* MATERIAL FOR THIS TASK:
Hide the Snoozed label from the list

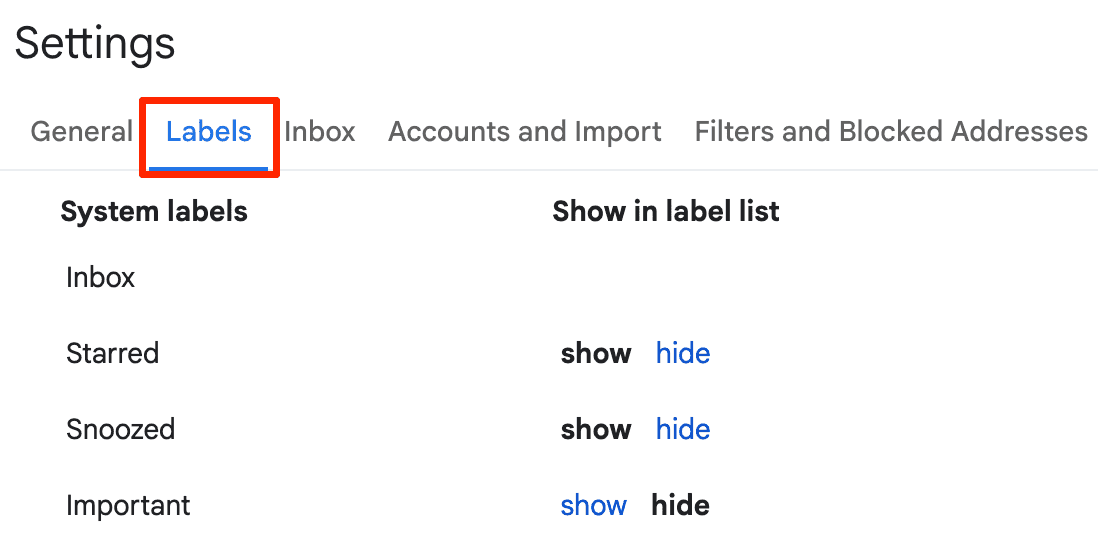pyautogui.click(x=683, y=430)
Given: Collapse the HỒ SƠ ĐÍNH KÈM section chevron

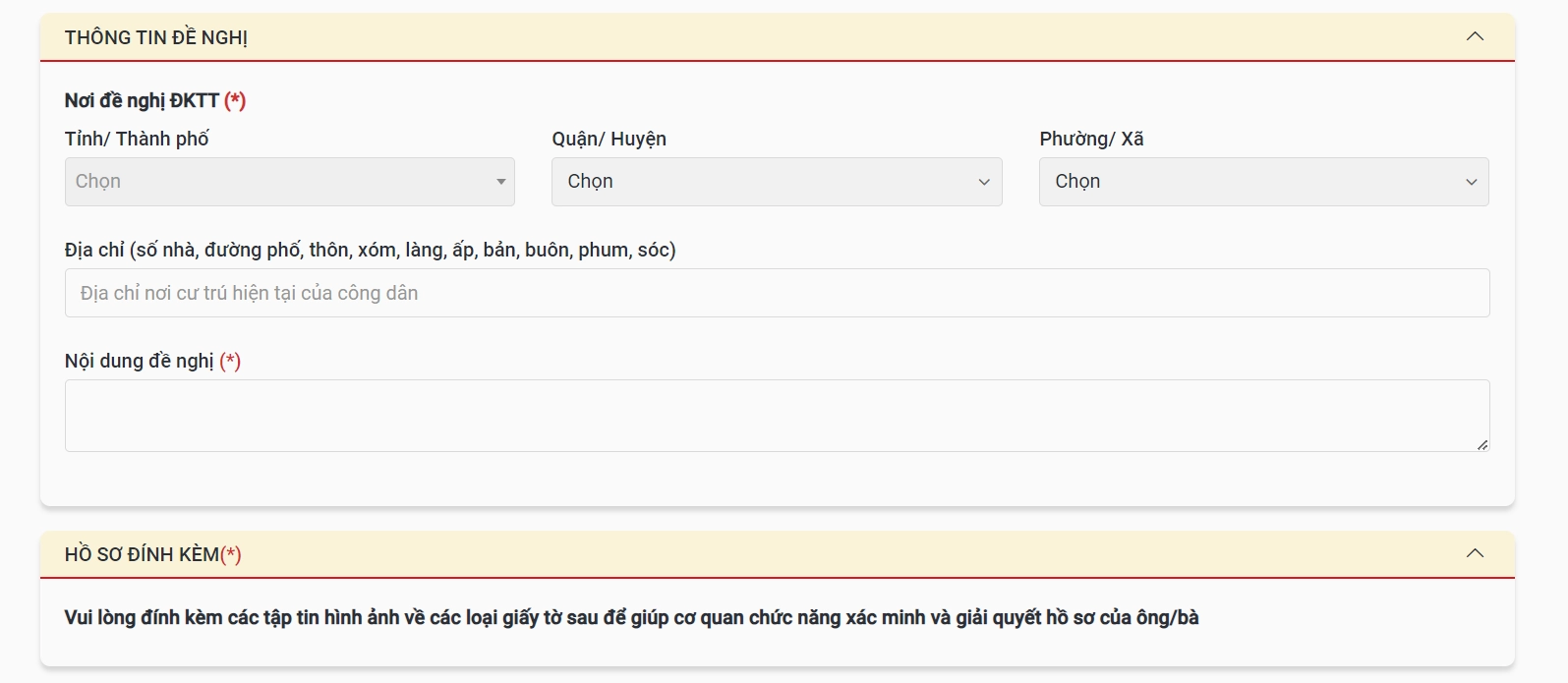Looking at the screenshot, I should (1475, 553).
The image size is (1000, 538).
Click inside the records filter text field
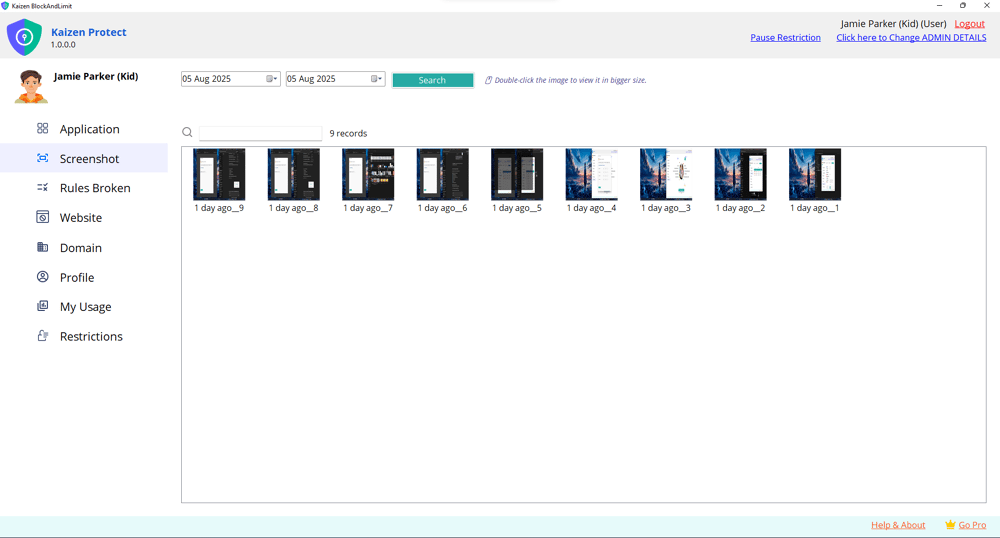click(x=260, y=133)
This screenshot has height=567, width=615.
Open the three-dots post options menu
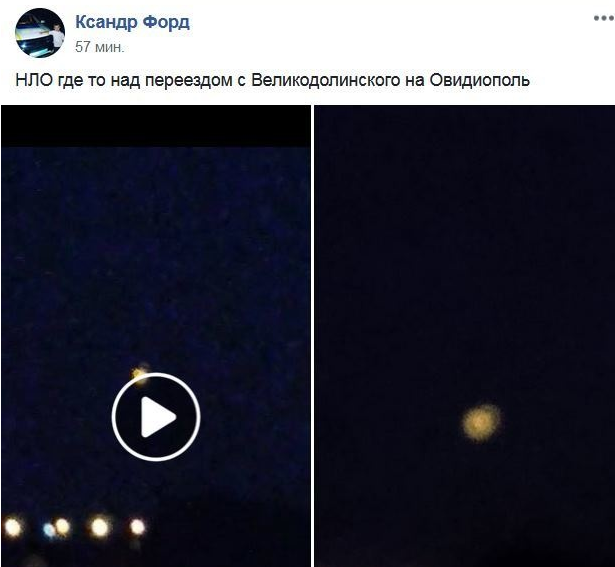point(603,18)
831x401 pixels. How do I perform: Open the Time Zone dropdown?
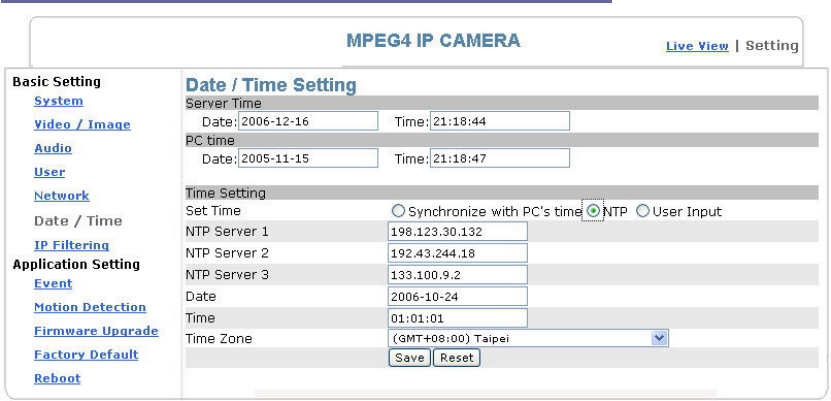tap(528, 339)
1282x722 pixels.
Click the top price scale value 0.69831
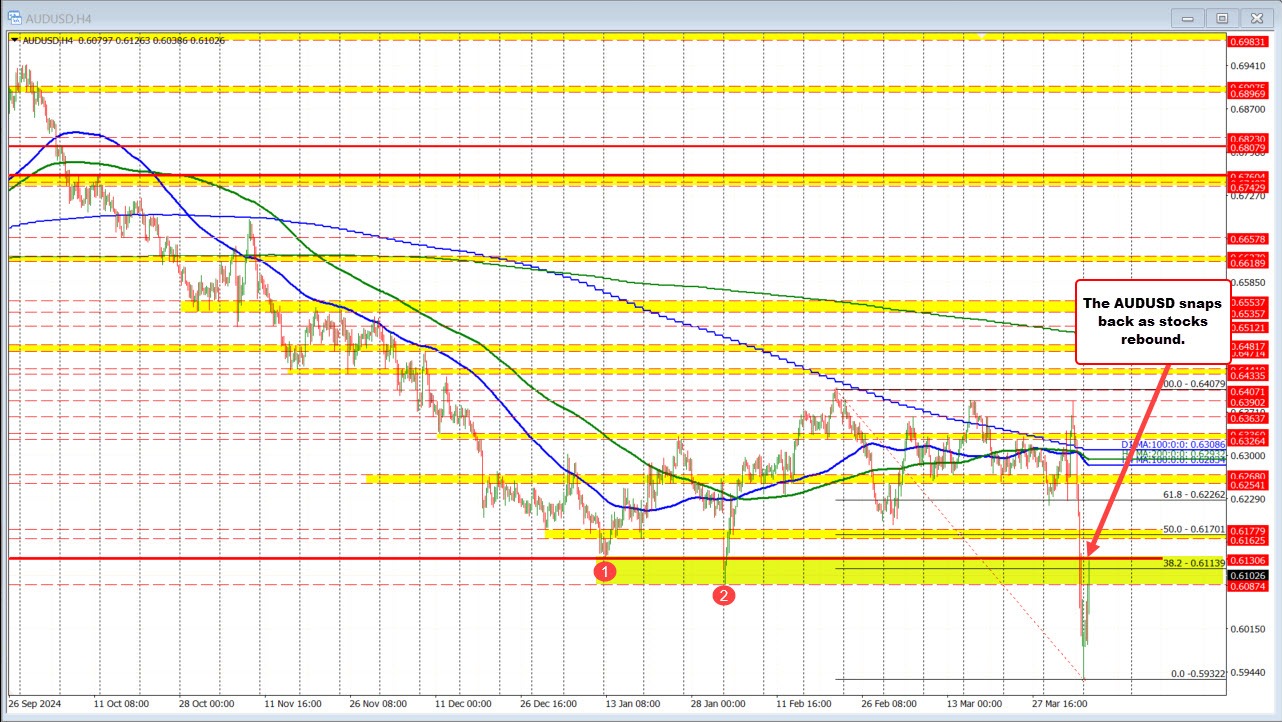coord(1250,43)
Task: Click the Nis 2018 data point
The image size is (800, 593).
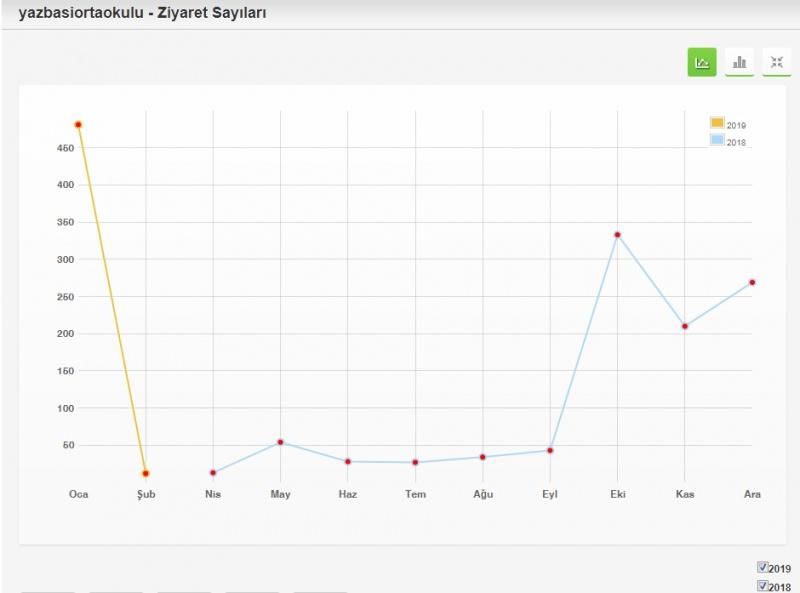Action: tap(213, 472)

* * *

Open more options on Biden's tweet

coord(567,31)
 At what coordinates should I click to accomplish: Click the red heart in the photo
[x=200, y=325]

* EXERCISE DIRECTIONS:
Write out exactly the run of lines above that starts at the line containing "Hide the Snoozed label from the list" and ends at the line containing "The image size is (1000, 538).". Include both, and leave the pictures out.

* TASK RESULT:
Hide the Snoozed label from the list

pyautogui.click(x=683, y=430)
Given: Collapse the HỒ SƠ ĐÍNH KÈM section chevron

Looking at the screenshot, I should (1475, 553).
The image size is (1000, 538).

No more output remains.